September 2024 Update
The sept-embers1 of fire dance as the Climbuddy team delivers another update post!
We’ve used the information from the last post’s benchmarks to implement a better segmentation approach using a combination of YOLO detection and SAM segmentation. In addition, the mesh segmentation is now faster (long live parallelization) and much more accurate due to slight changes to the algorithm. 🎉
Let’s dive in!
App
Same as for the previous update – all focus is on the model generation pipeline. 🏜️
At the moment, a release date of 10. 2024 seems unlikely, but we’ll see what we can do.
Tech
Hold Detection
As discussed in the previous post, we’ve done many benchmarks and observations about the YOLO segmentation networks. These were useful, but experimenting with different datasets showed that the segmentation part of the network didn’t generalize well when evaluating images taken with different devices (e.g. phone vs. camera) and different sizes.
However, since the detection part seemed to work rather well, we experimented with using YOLO’s detection networks for obtaining bounding boxes and using SAM to generate the segmentation mask.
The results were pretty great!
When training with images from the initial boulders and evaluating with images from reset boulders, we can see that the network seems to generalize very well, which is reflected in the inference results on the new boulders.
Equipped with these segmentations, we can now perform mesh segmentation.
Mesh Segmentation
We’ve refined the mesh segmentation algorithm in a number of ways, including:
- parallelization of the projection/raycasting sections
- better outlier filtering (when viewing a hold from a large distance)
- better thresholding approach (i.e. what triangles actually belong to a hold/volume)
While the current results look good, there are many smaller heuristics that we would like to implement before v1.0
that address certain edge cases, as well as a more comprehensive hyperparameter optimization to make the results not just good, but great 🙂.
Rewrites
Programming is hard.
When implementing the versions of some of the classes facilitating the image segmentation, it was not easy to decide how to store things like detected objects.

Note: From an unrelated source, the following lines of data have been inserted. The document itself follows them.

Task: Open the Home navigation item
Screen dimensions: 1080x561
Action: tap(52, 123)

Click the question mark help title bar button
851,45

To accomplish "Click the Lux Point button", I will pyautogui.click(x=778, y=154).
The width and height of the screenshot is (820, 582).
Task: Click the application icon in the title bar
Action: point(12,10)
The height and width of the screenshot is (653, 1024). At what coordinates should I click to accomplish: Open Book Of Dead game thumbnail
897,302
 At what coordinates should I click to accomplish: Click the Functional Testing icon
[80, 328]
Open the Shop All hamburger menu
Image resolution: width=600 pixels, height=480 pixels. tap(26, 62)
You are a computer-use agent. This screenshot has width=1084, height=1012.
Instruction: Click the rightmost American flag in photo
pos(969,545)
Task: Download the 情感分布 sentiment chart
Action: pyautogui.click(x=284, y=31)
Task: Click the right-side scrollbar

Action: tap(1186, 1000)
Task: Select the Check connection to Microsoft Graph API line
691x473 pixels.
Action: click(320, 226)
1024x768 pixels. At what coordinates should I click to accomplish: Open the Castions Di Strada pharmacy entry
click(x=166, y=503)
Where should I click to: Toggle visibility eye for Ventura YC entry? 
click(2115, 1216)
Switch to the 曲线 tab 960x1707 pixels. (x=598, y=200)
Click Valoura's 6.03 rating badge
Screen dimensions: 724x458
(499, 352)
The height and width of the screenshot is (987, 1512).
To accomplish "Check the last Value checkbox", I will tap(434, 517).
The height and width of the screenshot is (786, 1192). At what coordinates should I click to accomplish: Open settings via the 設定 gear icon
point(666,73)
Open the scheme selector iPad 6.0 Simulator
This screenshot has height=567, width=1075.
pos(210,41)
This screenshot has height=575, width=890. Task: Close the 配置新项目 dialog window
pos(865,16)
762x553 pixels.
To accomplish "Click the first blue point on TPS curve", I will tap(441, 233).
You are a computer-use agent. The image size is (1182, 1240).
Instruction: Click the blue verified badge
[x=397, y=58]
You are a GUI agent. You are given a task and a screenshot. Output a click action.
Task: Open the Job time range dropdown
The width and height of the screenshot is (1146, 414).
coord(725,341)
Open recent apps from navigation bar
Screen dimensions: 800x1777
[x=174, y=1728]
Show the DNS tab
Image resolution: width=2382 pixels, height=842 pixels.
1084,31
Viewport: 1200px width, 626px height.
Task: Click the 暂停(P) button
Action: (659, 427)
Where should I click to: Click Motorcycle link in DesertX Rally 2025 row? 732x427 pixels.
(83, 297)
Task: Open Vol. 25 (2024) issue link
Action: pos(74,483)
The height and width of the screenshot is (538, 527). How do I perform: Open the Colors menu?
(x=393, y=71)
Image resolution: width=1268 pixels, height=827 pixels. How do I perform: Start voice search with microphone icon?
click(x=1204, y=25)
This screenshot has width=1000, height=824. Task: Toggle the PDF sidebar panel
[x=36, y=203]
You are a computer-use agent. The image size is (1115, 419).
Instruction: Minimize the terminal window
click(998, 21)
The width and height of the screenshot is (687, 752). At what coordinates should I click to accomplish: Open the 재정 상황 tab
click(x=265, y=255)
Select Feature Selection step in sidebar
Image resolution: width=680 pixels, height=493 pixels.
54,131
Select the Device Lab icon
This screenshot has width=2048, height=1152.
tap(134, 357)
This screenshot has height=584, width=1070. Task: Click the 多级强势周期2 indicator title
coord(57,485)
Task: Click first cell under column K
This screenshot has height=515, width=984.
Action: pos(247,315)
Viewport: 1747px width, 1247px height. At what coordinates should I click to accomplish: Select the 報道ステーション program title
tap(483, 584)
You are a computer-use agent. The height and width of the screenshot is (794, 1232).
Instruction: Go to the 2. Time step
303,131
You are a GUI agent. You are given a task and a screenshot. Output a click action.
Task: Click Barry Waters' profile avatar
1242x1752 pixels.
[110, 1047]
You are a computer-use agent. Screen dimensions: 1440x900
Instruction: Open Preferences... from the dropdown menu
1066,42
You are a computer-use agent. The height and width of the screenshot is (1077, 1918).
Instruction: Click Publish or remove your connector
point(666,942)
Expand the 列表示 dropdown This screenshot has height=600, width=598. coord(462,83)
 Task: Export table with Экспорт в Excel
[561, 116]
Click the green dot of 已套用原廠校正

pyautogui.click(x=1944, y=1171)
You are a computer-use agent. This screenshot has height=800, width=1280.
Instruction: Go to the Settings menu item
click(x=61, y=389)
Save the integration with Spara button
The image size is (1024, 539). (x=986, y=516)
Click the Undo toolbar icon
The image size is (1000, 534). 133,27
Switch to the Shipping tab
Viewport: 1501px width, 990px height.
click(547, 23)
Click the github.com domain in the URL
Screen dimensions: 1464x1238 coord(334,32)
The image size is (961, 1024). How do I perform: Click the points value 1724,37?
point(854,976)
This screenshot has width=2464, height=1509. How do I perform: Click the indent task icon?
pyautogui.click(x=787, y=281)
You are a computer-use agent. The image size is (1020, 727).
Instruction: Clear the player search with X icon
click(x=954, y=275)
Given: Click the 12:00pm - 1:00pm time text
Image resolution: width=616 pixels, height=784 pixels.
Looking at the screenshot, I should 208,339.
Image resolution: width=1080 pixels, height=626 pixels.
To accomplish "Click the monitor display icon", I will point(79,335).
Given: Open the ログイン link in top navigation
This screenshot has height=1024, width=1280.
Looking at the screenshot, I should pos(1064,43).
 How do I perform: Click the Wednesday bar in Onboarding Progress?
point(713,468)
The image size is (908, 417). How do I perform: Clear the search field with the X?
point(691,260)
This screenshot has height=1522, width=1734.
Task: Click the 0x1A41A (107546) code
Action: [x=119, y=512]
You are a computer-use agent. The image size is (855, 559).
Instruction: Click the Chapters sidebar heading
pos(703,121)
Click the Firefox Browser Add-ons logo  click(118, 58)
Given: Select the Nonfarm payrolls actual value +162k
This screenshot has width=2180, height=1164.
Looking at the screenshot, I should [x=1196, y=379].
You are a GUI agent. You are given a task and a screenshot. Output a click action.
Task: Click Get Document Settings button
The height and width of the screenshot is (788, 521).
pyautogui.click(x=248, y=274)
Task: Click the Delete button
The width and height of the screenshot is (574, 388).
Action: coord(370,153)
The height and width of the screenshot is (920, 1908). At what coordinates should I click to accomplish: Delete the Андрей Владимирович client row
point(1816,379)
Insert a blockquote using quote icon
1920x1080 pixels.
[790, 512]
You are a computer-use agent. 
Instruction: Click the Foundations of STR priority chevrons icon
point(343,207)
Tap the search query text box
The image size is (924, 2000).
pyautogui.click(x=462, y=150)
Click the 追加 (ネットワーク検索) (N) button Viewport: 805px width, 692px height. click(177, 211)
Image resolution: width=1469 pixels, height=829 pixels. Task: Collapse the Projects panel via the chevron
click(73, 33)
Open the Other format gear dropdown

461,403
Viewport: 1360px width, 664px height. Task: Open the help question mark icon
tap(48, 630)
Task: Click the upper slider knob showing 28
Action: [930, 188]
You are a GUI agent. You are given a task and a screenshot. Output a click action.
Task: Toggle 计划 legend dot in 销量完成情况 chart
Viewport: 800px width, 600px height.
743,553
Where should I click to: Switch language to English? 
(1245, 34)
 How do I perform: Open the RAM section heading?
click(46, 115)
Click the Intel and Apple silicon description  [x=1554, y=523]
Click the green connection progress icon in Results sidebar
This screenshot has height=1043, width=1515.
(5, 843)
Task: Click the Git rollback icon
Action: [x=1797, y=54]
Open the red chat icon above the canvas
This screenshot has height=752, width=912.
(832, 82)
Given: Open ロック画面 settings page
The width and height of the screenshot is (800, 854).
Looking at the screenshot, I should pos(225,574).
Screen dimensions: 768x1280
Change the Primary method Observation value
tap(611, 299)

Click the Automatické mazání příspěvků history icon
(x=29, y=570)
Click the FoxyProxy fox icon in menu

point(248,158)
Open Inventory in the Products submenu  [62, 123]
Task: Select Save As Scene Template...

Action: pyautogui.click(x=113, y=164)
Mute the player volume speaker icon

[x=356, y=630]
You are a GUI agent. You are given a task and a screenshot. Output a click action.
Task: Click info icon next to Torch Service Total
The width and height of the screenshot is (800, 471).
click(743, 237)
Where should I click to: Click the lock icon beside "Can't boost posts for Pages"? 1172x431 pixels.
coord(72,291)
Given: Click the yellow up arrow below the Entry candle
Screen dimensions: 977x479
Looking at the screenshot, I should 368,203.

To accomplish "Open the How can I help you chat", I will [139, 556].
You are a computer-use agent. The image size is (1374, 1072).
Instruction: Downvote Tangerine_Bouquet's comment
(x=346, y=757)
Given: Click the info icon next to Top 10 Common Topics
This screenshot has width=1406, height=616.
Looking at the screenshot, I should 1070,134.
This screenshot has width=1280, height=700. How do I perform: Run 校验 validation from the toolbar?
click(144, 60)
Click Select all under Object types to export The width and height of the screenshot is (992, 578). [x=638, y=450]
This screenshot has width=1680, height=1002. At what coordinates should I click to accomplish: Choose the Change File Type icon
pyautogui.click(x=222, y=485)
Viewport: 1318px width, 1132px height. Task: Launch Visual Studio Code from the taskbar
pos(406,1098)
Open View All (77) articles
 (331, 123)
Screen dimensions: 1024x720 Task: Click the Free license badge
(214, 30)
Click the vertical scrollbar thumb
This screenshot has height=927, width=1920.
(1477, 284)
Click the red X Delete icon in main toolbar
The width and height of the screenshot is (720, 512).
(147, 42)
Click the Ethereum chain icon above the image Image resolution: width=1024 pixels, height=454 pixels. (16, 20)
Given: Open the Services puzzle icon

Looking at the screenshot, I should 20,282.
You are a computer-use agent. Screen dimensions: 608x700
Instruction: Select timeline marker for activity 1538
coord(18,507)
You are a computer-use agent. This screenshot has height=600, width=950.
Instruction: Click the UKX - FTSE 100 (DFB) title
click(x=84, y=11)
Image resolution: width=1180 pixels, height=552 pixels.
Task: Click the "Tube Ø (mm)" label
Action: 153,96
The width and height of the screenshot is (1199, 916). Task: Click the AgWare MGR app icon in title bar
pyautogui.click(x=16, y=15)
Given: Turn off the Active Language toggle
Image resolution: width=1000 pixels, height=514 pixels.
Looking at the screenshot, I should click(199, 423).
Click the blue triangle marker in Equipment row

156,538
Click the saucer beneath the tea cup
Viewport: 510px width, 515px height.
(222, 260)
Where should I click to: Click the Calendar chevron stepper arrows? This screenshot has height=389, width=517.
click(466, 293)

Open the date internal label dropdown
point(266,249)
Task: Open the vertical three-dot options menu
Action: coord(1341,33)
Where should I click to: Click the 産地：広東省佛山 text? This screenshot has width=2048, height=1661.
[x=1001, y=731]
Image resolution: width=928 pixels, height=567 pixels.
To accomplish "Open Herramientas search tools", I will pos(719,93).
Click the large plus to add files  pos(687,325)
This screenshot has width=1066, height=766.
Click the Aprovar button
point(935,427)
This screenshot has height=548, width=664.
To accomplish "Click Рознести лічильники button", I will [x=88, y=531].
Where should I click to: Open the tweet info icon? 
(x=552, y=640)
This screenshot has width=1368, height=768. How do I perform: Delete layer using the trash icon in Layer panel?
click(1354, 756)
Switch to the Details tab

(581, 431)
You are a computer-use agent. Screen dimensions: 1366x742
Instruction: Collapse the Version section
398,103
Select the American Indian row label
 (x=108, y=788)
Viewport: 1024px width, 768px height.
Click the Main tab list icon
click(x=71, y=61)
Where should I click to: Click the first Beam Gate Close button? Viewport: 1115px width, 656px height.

You do have formats like COCO (which we tried to use), but you’ll likely end up fighting them more than them actually being useful.
For that reason, we opted for possibly the worst idea – to store the segmentation masks as numpy arrays, with different values representing the segmentation objects. While we do use these full segmentation masks in the code, storing them like this runs into many issues:
Firstly, you will likely need to download more RAM:
import numpy as np
from sys import getsizeof
mask = np.zeros((1000, 2000, 3))
size = getsizeof(mask)
print(f"{size / 1024 ** 2:.2f} MB")
45.78 MB
This ties into the second issue – the segmentation masks are usually sparse, and (at least in our case, modulo some exceptions) the segmented objects have no holes, so we’re wasting a lot of memory. It’s generally a much better idea (and some formats do this, I wish I saw them first) to store meaning the polygons of the segmented objects.
And so…
24 files changed, 2033 insertions(+), 2677 deletions(-) 🙃
… every rewrite is a learning experience.
Team Climbuddy
-
I couldn’t think of a better pun, I’m sorry. ↩